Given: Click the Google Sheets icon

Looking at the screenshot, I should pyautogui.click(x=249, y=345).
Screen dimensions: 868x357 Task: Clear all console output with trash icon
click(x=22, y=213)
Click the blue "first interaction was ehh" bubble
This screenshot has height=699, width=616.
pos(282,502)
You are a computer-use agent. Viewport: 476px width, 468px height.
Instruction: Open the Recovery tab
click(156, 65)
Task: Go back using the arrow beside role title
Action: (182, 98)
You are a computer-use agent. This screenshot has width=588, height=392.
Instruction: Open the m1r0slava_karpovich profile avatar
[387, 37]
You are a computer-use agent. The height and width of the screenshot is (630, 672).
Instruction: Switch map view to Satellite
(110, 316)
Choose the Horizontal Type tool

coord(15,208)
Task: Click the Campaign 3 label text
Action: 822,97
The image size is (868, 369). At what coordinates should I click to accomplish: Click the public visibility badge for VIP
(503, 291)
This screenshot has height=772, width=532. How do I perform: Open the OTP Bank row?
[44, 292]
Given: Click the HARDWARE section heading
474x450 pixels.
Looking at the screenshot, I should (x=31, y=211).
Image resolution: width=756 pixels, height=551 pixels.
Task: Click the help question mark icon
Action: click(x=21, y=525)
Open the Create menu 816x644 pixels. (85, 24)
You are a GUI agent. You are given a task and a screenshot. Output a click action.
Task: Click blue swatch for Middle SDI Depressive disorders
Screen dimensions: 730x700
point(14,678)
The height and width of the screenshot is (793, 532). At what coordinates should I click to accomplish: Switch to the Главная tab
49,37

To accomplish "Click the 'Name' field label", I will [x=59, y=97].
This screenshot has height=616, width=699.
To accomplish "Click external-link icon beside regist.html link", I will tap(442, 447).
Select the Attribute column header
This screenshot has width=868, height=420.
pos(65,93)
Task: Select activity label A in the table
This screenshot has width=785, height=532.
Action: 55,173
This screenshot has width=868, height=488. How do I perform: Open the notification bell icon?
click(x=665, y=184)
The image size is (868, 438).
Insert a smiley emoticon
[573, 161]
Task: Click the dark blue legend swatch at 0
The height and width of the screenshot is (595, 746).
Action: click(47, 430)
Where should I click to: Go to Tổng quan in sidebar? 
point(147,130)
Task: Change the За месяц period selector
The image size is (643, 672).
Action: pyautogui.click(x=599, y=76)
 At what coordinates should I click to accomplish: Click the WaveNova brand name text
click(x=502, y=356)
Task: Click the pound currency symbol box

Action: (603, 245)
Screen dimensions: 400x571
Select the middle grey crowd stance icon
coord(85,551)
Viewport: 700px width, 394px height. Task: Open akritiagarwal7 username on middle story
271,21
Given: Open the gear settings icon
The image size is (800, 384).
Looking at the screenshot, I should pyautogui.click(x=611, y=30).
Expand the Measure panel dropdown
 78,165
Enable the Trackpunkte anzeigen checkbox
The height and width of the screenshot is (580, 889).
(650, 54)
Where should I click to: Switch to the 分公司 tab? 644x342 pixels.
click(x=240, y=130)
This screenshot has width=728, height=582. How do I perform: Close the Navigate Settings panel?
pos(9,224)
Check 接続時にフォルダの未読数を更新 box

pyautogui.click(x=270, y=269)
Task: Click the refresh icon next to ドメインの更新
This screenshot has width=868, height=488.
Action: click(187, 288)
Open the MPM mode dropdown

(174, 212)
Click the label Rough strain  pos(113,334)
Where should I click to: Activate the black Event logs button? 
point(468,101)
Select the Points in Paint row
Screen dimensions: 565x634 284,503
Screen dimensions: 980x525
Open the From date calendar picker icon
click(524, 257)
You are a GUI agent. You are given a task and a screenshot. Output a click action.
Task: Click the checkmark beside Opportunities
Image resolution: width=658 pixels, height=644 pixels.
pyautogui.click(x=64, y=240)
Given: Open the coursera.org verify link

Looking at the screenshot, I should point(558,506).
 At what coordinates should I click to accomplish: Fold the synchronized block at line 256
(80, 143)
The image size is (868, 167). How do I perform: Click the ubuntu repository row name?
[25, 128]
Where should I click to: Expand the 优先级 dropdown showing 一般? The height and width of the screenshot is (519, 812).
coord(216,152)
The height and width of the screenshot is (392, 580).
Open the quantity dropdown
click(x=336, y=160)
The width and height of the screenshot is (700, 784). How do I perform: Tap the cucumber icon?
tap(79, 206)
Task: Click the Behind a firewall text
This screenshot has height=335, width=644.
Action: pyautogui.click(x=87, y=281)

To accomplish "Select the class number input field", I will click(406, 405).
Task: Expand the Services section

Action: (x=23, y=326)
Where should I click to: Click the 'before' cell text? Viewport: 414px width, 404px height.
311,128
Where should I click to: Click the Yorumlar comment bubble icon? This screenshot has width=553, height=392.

• **EXERCISE PROMPT**: Number of lines above holding "field"? Give that number alone.

• **RESPONSE TO THE EXERCISE**: 2